Regulatory T-cell dysfunction and its implication for cell therapy

Regulatory T cells (Tregs) are a subtype of CD4(+) T cells that can mediate immune tolerance by a multitude of immunomodulatory mechanisms. Treg-based adoptive immunotherapy is currently being tested in multiple phases I and II clinical trials in transplantation and autoimmune diseases. We have learned from the work done on conventional T cells that distinct mechanistic states can define their dysfunctions, such as exhaustion, senescence, and anergy. All three can negatively impact the therapeutic effectiveness of T-cell-based therapies. However, whether Tregs are susceptible to such dysfunctional states is not well studied, and results are sometimes found to be controversial. In addition, Treg instability and loss of FOXP3 expression is another Treg-specific dysfunction that can decreasein their suppressive potential. A better understanding of Treg biology and pathological states will be needed to compare and interpret the results of the different clinical and preclinical trials. We will review herein Tregs' mechanisms of action, describe different T-cell dysfunction subtypes and how and if they apply to Tregs (exhaustion, senescence, anergy, and instability), and finally how this knowledge should be taken into consideration when designing and interpreting Treg adoptive immunotherapy trials.
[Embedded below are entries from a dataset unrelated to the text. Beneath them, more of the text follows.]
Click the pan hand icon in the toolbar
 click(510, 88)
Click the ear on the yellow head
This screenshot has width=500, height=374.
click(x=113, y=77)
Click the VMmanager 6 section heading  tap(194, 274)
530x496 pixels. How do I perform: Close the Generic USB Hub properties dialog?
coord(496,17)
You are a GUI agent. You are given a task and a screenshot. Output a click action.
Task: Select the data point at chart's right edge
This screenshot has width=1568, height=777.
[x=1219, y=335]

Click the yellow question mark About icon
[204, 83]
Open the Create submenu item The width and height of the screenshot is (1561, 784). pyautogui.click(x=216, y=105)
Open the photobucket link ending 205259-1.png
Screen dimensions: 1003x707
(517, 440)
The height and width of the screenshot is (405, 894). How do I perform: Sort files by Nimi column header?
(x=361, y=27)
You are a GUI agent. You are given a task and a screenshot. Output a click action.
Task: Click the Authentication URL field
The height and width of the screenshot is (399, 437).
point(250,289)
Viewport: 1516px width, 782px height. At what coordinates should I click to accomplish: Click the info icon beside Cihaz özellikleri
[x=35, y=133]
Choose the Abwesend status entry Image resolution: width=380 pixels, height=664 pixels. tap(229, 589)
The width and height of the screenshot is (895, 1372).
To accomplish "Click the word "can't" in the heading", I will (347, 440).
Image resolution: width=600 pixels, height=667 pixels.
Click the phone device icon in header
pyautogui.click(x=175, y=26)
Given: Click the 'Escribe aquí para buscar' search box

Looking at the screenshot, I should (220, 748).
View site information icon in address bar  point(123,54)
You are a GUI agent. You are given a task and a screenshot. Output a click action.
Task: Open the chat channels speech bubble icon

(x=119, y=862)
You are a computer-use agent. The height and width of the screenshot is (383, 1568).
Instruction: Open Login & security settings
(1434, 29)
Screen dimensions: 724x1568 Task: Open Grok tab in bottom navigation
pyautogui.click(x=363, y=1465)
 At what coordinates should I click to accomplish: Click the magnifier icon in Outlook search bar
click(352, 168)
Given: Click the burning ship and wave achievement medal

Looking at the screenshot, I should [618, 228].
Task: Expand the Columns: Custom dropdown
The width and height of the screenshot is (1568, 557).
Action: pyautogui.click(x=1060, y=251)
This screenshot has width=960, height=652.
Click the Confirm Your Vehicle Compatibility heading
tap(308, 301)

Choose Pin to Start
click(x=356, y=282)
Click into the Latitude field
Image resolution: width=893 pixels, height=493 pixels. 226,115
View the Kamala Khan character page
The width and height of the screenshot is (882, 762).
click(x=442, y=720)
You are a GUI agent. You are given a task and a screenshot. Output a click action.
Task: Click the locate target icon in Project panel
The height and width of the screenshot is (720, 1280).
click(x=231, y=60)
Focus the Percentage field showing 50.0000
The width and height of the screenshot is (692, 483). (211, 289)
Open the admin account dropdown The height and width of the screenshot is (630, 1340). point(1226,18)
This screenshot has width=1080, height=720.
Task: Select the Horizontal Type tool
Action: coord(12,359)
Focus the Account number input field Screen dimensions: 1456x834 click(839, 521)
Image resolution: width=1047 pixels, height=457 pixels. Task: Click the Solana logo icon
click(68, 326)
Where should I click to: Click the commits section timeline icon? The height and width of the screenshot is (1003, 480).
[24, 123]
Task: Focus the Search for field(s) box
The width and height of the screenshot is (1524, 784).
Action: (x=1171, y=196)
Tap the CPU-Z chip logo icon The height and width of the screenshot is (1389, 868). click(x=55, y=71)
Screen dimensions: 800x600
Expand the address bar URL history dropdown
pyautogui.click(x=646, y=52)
Recent advances in Treg-based immunotherapy, as an immune tolerance approach for transplantation and autoimmune diseases, exhibited the need for a better understanding of Treg biology. Classical mechanisms of dysfunction in T cells such as exhaustion, senescence, and anergy are poorly understood in Tregs. Previous works in auto- and alloimmune diseases, as well as in cell-engineering, have shown susceptibility of Tregs to such complications, furthering the importance of this knowledge for future design and interpretation of Treg adoptive immunotherapy trials.